● **ASSIGNMENT**
Return every line from the records below with the string "Cleansing".

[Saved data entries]

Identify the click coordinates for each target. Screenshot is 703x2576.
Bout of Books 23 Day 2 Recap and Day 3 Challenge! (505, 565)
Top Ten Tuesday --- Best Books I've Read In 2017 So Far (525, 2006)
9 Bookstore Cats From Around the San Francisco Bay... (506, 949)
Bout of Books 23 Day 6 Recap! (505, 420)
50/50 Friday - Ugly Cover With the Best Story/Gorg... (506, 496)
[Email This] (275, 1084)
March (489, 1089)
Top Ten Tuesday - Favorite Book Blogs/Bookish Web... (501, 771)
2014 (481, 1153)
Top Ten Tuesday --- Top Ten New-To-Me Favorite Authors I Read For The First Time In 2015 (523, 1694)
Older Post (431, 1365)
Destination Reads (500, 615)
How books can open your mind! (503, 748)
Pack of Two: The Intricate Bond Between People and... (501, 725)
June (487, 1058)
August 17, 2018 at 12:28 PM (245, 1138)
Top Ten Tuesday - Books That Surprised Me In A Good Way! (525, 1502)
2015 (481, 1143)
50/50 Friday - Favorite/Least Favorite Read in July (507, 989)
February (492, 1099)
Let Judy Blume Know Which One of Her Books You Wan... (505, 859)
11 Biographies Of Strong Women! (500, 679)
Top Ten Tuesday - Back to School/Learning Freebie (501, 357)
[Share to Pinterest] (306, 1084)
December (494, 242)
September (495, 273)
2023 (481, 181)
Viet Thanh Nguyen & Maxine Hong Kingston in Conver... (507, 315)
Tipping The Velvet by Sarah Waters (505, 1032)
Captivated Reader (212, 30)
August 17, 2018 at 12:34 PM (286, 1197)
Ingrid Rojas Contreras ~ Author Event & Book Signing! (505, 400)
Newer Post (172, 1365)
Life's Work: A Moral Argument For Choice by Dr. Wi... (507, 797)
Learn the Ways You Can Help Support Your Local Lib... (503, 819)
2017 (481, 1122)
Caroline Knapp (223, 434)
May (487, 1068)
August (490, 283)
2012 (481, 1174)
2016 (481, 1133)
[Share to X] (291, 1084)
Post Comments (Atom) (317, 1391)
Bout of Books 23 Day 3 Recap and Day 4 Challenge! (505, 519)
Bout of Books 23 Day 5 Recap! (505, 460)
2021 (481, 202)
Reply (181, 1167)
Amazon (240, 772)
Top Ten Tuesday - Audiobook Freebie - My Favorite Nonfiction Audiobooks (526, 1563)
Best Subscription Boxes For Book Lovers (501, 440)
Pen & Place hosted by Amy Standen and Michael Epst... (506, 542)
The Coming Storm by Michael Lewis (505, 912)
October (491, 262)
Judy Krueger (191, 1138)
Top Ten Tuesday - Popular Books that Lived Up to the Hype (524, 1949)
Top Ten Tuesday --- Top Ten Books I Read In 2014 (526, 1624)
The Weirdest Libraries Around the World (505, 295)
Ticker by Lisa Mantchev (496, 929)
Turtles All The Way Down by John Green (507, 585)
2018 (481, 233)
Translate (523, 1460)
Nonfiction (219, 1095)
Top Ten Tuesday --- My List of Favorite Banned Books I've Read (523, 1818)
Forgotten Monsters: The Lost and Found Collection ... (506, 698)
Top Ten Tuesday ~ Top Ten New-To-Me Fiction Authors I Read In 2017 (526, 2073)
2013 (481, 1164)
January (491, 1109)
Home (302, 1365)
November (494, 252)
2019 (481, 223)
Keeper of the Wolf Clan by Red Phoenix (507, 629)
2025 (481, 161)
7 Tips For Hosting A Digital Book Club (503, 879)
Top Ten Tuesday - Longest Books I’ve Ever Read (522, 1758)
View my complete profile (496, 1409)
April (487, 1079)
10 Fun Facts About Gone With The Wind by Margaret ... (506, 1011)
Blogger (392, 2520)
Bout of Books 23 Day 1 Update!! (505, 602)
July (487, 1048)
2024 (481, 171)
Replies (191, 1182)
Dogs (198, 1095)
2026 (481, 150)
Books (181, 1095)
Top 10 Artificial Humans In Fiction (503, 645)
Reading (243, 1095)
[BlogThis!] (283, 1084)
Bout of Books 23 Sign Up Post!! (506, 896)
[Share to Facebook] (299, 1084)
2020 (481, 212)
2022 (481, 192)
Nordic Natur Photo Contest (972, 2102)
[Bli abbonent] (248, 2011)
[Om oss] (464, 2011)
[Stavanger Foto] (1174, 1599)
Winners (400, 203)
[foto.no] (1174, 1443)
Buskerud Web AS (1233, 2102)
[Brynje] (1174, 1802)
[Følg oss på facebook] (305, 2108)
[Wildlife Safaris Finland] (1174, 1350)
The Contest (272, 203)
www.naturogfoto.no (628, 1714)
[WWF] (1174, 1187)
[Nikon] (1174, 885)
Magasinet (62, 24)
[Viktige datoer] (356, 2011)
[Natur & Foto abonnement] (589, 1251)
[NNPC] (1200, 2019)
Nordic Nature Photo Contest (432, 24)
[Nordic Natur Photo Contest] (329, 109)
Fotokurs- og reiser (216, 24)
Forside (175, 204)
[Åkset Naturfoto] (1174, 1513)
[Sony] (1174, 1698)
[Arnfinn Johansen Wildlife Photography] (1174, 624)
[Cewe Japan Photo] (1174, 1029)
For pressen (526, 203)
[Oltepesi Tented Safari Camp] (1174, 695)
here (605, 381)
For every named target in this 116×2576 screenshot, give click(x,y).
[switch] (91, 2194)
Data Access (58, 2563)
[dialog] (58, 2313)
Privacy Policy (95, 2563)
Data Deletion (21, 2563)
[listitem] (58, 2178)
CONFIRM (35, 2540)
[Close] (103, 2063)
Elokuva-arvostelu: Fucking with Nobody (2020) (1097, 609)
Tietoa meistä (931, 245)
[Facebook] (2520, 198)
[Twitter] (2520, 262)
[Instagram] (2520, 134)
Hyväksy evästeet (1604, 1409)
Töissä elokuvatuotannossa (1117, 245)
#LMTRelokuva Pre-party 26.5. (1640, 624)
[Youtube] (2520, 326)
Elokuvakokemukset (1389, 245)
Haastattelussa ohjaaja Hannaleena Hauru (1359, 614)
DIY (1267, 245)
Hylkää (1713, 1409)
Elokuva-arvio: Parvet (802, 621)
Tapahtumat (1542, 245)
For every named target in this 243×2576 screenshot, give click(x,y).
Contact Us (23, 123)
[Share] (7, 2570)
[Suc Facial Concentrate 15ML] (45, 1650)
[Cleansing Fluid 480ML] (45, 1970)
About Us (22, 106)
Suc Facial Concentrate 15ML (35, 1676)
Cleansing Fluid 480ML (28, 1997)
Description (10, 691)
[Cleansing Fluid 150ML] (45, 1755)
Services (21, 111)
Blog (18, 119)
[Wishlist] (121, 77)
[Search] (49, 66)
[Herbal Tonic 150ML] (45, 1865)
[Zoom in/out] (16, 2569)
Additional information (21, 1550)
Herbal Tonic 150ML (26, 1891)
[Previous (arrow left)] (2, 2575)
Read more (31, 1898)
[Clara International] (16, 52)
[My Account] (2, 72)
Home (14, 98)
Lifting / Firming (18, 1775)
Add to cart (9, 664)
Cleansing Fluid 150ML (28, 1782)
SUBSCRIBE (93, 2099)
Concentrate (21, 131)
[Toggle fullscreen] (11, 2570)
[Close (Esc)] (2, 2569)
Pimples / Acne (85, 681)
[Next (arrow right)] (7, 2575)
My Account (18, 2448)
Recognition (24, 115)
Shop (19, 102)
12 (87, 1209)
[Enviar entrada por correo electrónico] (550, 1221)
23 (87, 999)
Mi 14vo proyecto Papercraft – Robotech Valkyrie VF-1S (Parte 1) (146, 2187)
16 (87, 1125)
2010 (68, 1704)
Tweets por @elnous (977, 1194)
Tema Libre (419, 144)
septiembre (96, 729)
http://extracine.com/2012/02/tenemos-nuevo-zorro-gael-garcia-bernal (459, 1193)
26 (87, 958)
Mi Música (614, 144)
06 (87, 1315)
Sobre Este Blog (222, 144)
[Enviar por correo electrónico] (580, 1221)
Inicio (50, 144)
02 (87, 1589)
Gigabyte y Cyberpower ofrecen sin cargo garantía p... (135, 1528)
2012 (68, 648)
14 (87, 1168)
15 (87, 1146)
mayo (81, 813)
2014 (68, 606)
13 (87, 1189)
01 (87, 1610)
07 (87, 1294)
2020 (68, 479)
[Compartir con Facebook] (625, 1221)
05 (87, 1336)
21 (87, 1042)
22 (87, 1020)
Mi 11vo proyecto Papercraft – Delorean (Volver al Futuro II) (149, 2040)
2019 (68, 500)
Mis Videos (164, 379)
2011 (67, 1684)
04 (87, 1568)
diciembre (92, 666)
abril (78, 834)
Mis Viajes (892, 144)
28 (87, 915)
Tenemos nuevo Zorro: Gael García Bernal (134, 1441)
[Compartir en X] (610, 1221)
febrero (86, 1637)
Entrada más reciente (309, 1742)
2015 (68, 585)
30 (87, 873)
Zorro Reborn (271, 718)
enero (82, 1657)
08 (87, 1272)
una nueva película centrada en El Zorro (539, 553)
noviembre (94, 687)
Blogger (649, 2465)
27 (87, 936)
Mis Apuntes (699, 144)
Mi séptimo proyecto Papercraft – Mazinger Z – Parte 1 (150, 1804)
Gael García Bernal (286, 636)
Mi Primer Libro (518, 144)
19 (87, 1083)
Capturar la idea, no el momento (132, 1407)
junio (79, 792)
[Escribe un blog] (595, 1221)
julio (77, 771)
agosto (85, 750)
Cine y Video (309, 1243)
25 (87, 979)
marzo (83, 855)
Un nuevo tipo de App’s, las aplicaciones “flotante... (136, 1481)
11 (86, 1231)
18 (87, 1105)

● **SOLUTION**
[Cleansing Fluid 480ML] (45, 1970)
Cleansing Fluid 480ML (28, 1997)
[Cleansing Fluid 150ML] (45, 1755)
Cleansing Fluid 150ML (28, 1782)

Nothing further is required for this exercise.